C. Allosteric activation by acetyl coenzyme A
Allosteric activation of hepatic pyruvate carboxylase by acetyl CoA occurs during
fasting. As a result of increased lipolysis in adipose tissue, the liver is flooded with
fatty acids (see p. 330). The rate of formation of acetyl CoA by β-oxidation of these
fatty acids exceeds the capacity of the liver to oxidize it to CO2 and H2O. As a result,
acetyl CoA accumulates and activates pyruvate carboxylase. [Note: Acetyl CoA inhibits
the PDH complex (by activating PDH kinase; see p. 111). Thus, this single compound
can divert pyruvate toward gluconeogenesis and away from the TCA cycle (Figure
10.9).]

D. Allosteric inhibition by adenosine monophosphate
Fructose 1,6-bisphosphatase is inhibited by AMP—a compound that activates PFK-1.
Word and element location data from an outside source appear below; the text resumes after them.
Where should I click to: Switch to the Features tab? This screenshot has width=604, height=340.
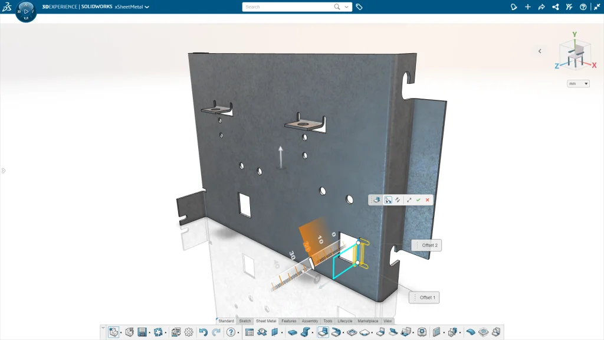click(289, 321)
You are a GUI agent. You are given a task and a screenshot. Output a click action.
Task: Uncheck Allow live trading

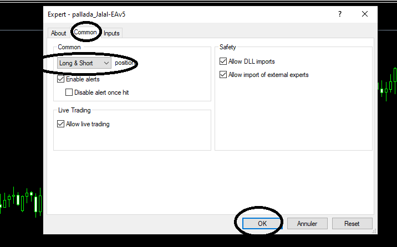(61, 124)
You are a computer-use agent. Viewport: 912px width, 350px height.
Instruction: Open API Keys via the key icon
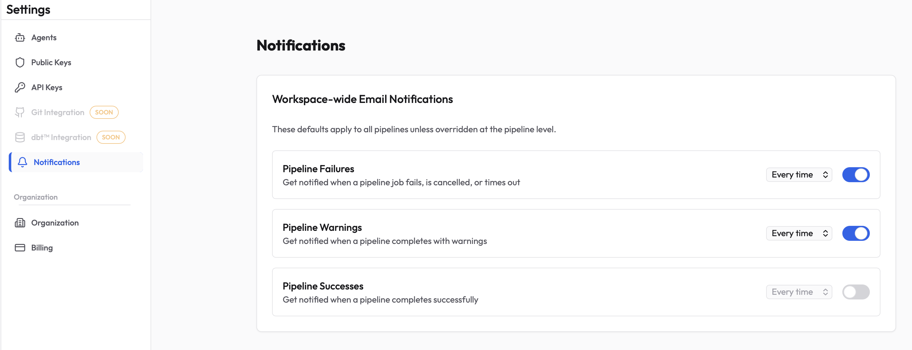20,87
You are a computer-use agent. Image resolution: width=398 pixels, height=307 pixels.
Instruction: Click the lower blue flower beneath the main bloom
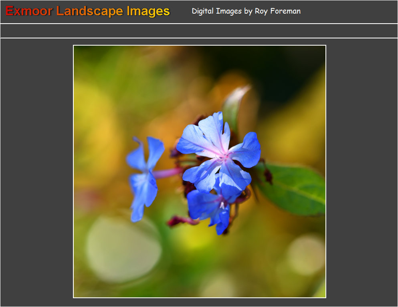coord(208,208)
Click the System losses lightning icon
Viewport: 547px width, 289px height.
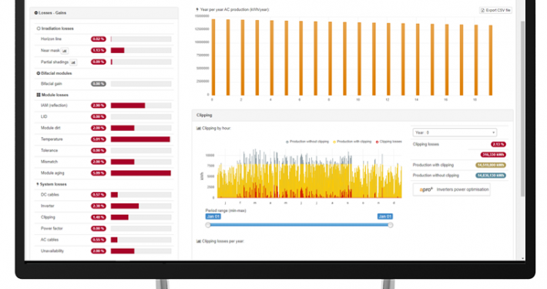click(x=38, y=184)
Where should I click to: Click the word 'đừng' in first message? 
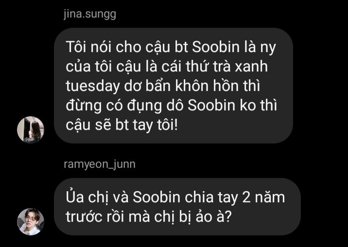[x=84, y=106]
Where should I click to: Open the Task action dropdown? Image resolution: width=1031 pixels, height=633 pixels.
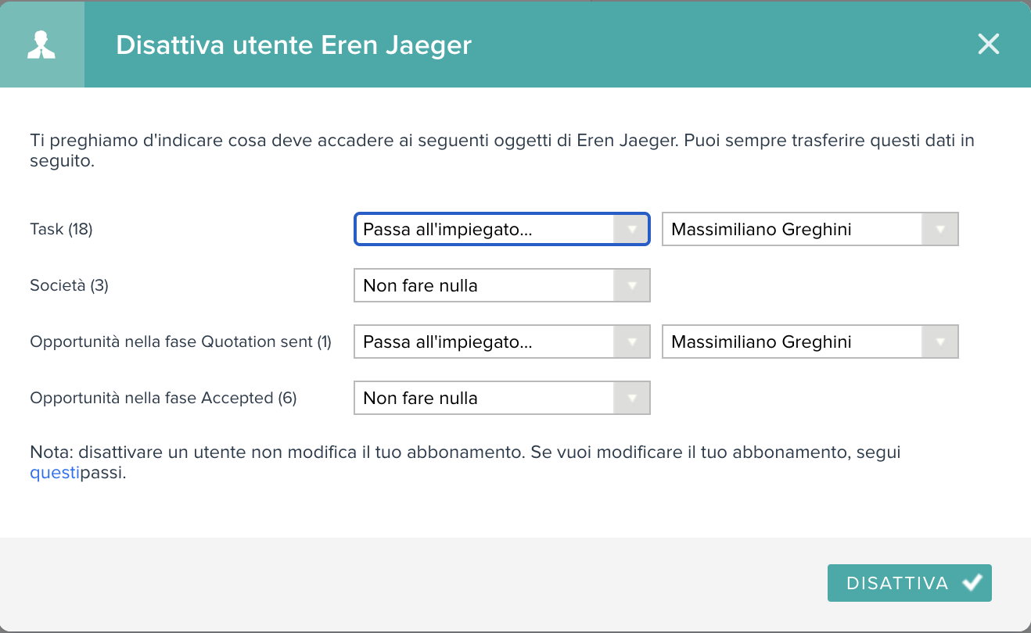pos(502,230)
This results in a reciprocal regulation of glycolysis and gluconeogenesis seen
previously with fructose 2,6-bisphosphate (see p. 121). [Note: Elevated AMP, thus,
stimulates pathways that oxidize nutrients to provide energy for the cell.]

Figure 10.9 Acetyl coenzyme A (CoA) diverts pyruvate away from oxidation and toward
gluconeogenesis. PDH = pyruvate dehydrogenase; TCA = tricarboxylic acid.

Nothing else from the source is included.